=== Text shown ===
- Born: Mark Geary 31 January 1971 (age 55)
- Origin: Dublin, Ireland
- Genres: Folk, indie rock, folk rock
- Occupations: Musician, songwriter, singer, actor
- Instruments: Vocals, guitar, drums
- Years active: 1992–present
- Label: SonaBLAST!
- Website: Official Mark Geary Site

= Mark Geary =

Irish singer

Mark Geary is an Irish singer-songwriter born in Dublin, Ireland. In 1992 he emigrated to New York City. His brother is Karl Geary.

==Career==
When Geary arrived in New York he had the chance to jump right in at the famous Sin-é bar. However, he felt a little intimidated at that early stage in his career. "It was a huge amount of pressure," said Geary. "I walked in and saw Jeff Buckley, Katell Keineg, Sinéad O'Connor." So Geary began to seek out gigs at less exalted local spots. He built a reputation playing at Sidewalk Café and won a regular slot at the Pink Pony. Eventually, working his way back to Sin-é, where he found himself on a regular bill sandwiched between Keineg and Buckley. Geary also worked and regularly performed in the popular New York bar The Scratcher.

In 2002, his debut album, 331/3 Grand Street was released on SonaBLAST! Records.

=== Stored records ===
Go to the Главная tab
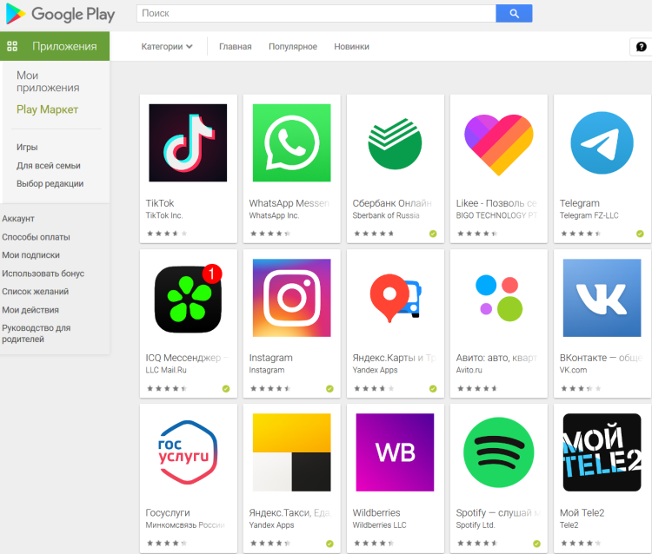click(x=236, y=47)
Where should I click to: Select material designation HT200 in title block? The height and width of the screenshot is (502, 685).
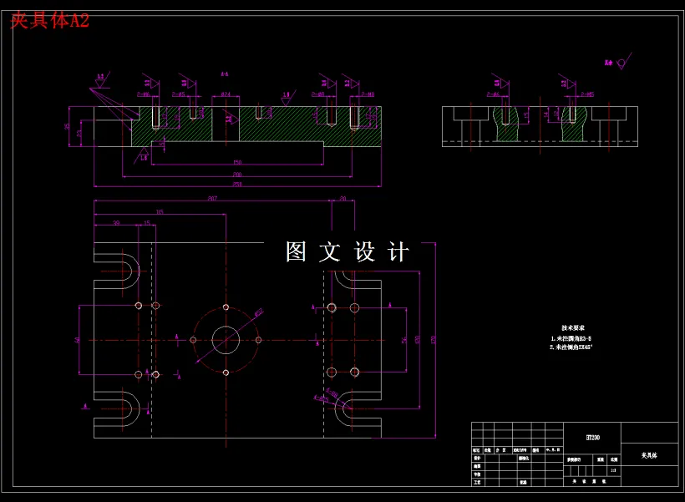593,436
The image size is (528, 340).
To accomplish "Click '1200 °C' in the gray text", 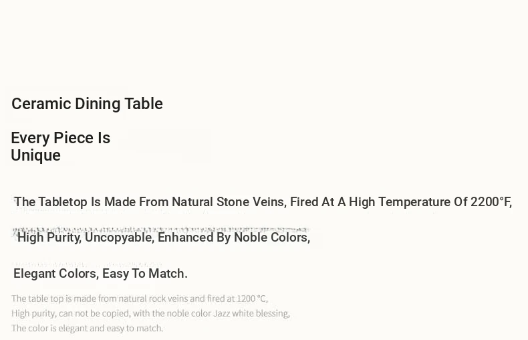I will pyautogui.click(x=252, y=299).
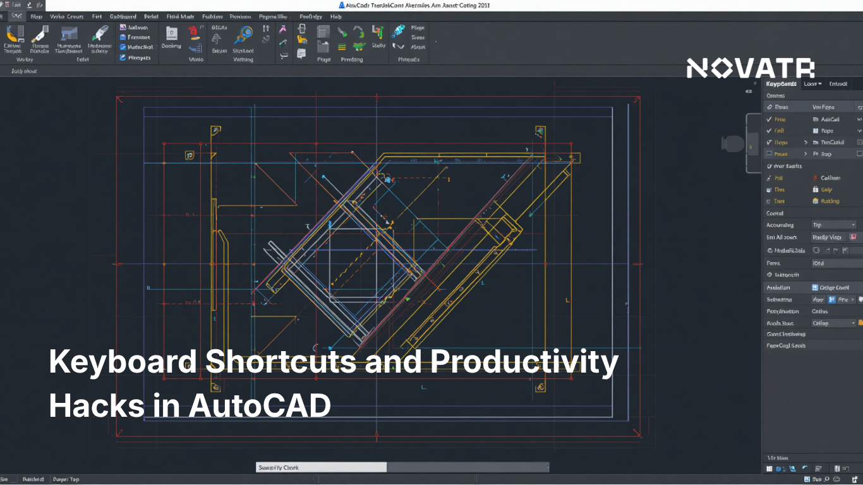
Task: Click the magnifying glass icon in the ribbon
Action: pos(243,34)
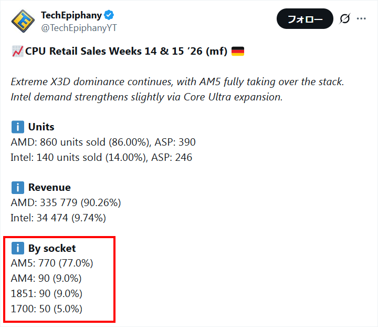Click the blue verified badge icon

[109, 16]

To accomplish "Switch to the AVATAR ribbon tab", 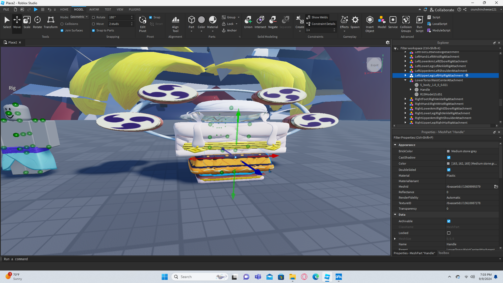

=== Problem set ===
• 1. Reproduce the part of the Mark Geary biography starting with "- Origin: Dublin, Ireland" and going on through "is Karl Geary.".
• 2. Continue the Mark Geary biography from its last sentence.
The rows come from a separate source unrelated to the Mark Geary biography.

=== Answers ===
• 1.
- Origin: Dublin, Ireland
- Genres: Folk, indie rock, folk rock
- Occupations: Musician, songwriter, singer, actor
- Instruments: Vocals, guitar, drums
- Years active: 1992–present
- Label: SonaBLAST!
- Website: Official Mark Geary Site

= Mark Geary =

Irish singer

Mark Geary is an Irish singer-songwriter born in Dublin, Ireland. In 1992 he emigrated to New York City. His brother is Karl Geary.

• 2.
His second album, Ghosts, released in 2004, brought him critical acclaim in Ireland and the States and was voted Album of the Year (2005) by the Irish Voice. The album also features songs with guest vocalists Glen Hansard and Josh Ritter. The album came in at number 68 in the HotPress readers' poll for the Top 100 Greatest Irish Albums.

In August 2005, Geary played at the Kennedy Center.

Geary's third studio recording, Opium, was released in 2008. Following this, Geary released a live recording Live, Love, Lost It – NYC that took him back to his New York roots and features songs recorded at various shows performed in the summer of 2009.

Geary subsequently released a fourth album, Songs about Love, Songs about Leaving, in 2012 and features vocals by Glen Hansard and Jenna Nichols.

Geary's fifth studio album, The Fool, came out in October 2017.

Geary has supported major artists all over the world throughout his career. In 2008 he supported the Oscar-winning duo, The Swell Season on their European tour. In 2010 he supported Glen Hansard on Hansard's European solo tour. Other acts he has played with include, Josh Ritter, Bell X1, The Frames, Coldplay, Elvis Costello, The Pretenders and Joe Strummer.

Plus extensive headlining tours in Europe, the US and more recently in Switzerland where he received critical acclaim.

The single "The Forest" was released in May 2020, followed by "Spectre" in December 2020. Ruth O'Mahony-Brady [ROMY] produced both The Forest and Spectre.

===Movie & TV soundtracks===
Geary has composed the full score to three films:

2005 Loggerheads

2006 Steel City.

2010 Sons of Perdition which featured at the 2010 Tribeca Film Festival and chosen as one of the first films included in the OWN: Oprah Winfrey Network Documentary Club.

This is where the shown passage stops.